One thing that could and should be avoided by future research is the lack of cumulativeness that has
marked some of the literature so far. Keeping track of supportive or contradictory evidence in relation to
certain hypotheses is not an easy task if scholars fail to relate their findings to these hypotheses. For
example, compliance approaches derived from the international relations literature seem to have become
more and more fashionable recently, especially in the area of statistical research. If these analyses find
support for the argument that administrative capabilities are important determinants for (non)compliance,
it is certainly interesting to discuss this finding in terms of the management approach. For the
progress of EU implementation research as a whole, however, it would be even more desirable
to link these results back to theoretical arguments presented by Siedentopf and Ziller (1988)

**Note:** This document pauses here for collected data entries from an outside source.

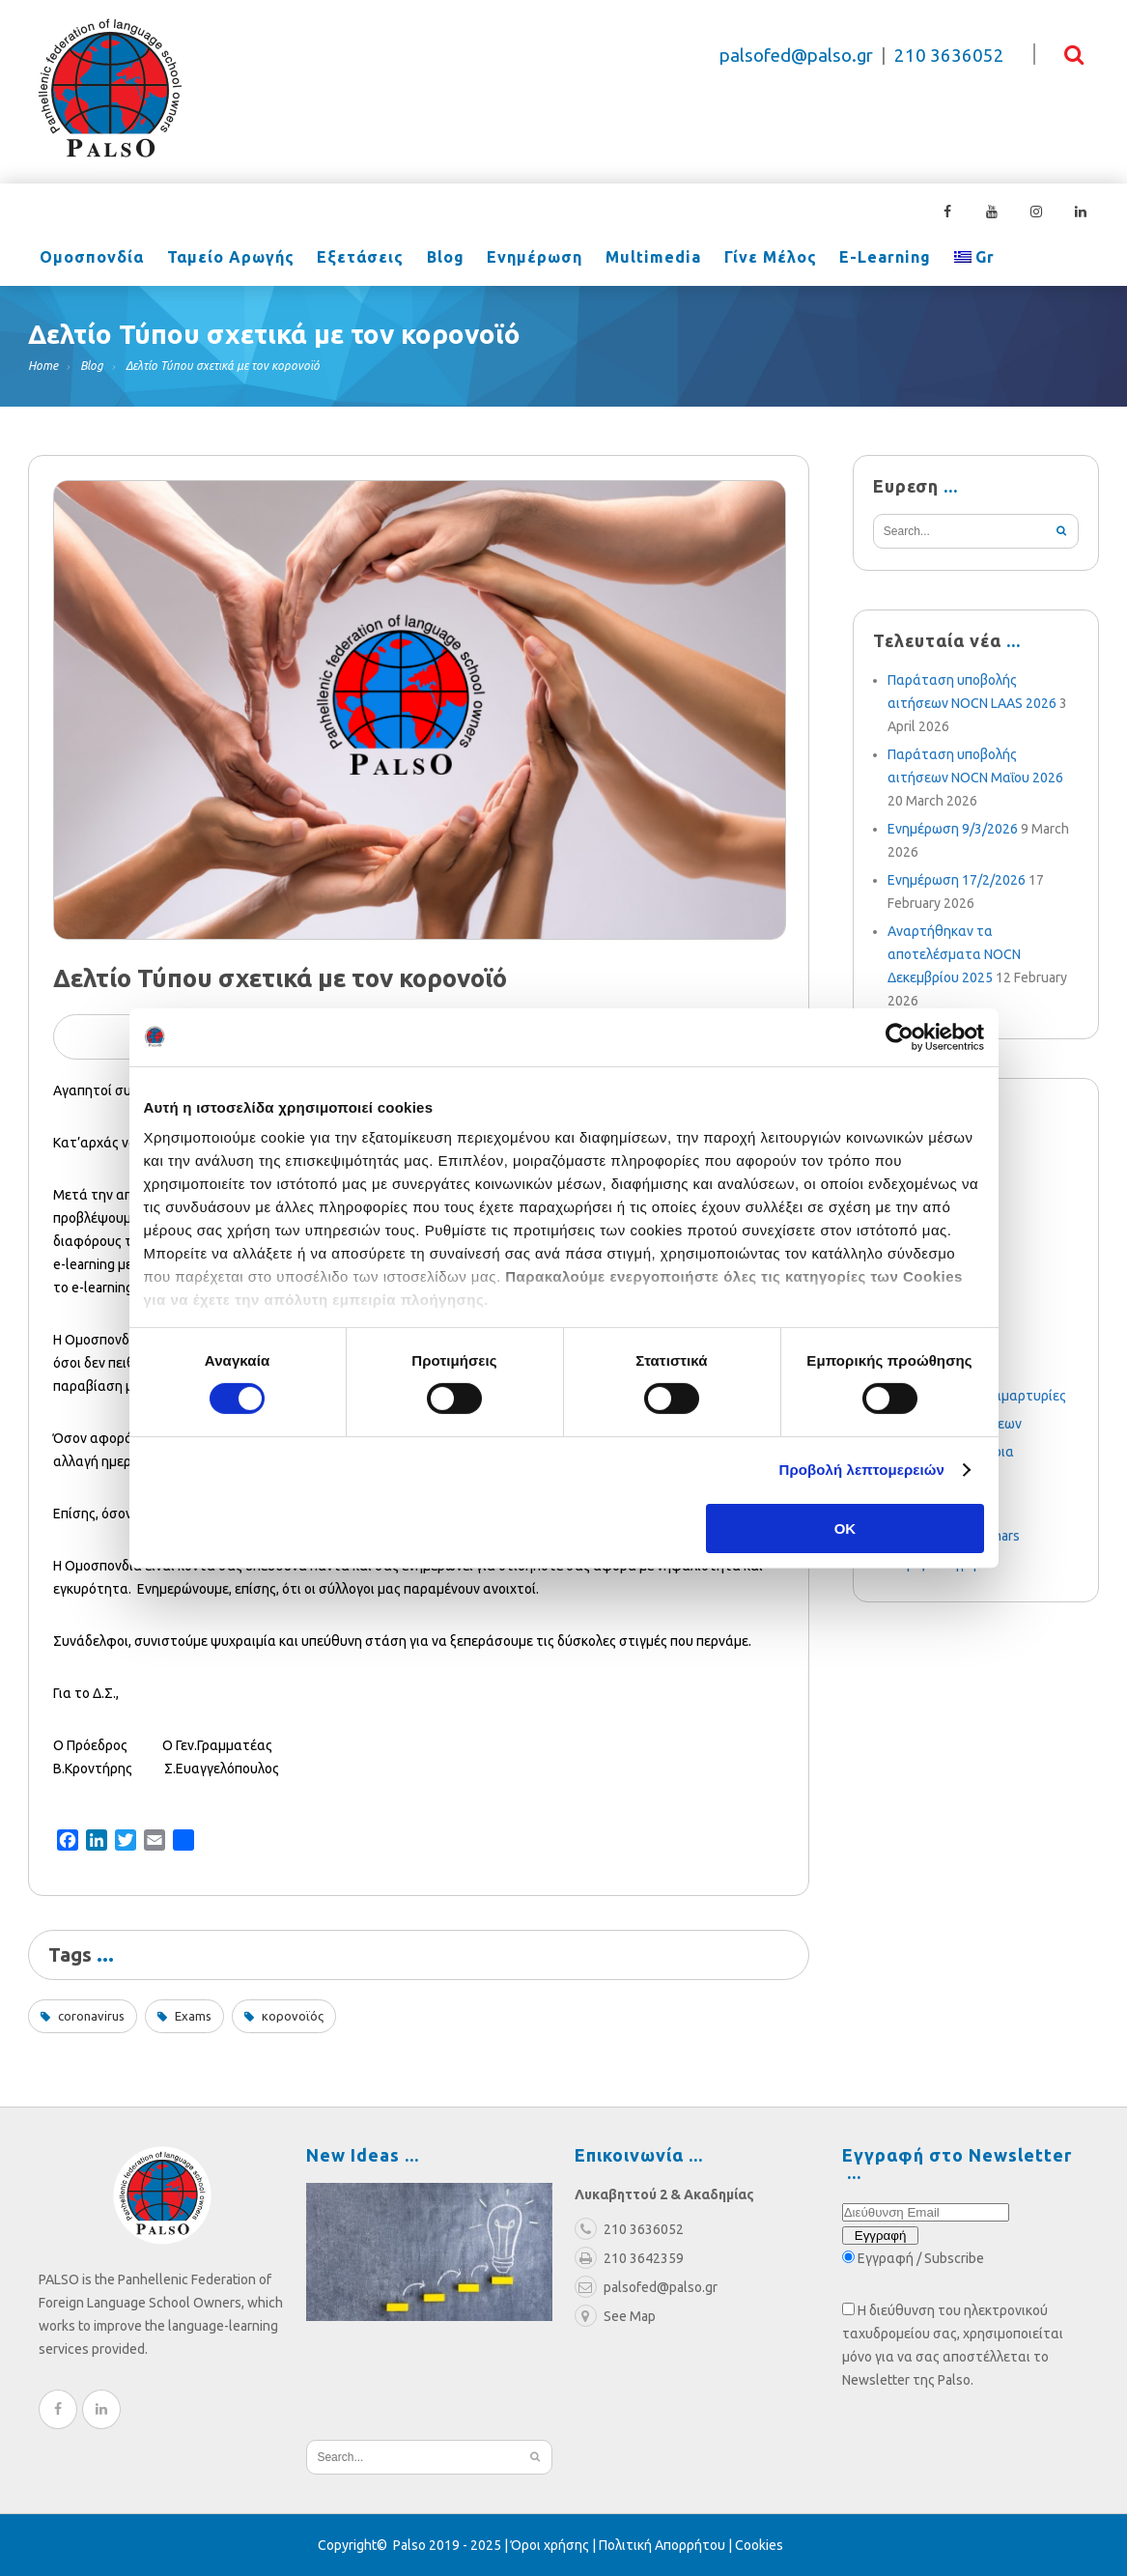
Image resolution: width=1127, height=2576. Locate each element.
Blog (433, 259)
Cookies (759, 2545)
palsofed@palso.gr (796, 55)
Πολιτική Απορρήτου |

and others at a time when IR compliance approaches were not yet en vogue. Another example
is a recent paper by van der Vleuten (2005
), which presents evidence from a study on the
implementation of EU gender equality policies in France, Germany and the Netherlands. The
author argues that “the willingness to implement depends on the economic and ideological
costs of policy change and on the amount of pressure exercised by societal actors” (van der
Vleuten 2005: Abstract) (van der Vleuten 2005: Abstract). This interesting result would have
been much easier to digest by the scholarly community if the author had pointed out that her
findings are very much in line with Börzel’s pull-and-push model presented five years earlier
(Börzel 2000).
In sum, EU implementation research has made considerable theoretical progress over the last decades. Future research will thus be able to start from a considerably broader set of knowledge than the early contributions of the 1980s. The extent to which further progress will be made, however, also depends on the ability of the scholarly community to organise its research in a constructive and cumulative way.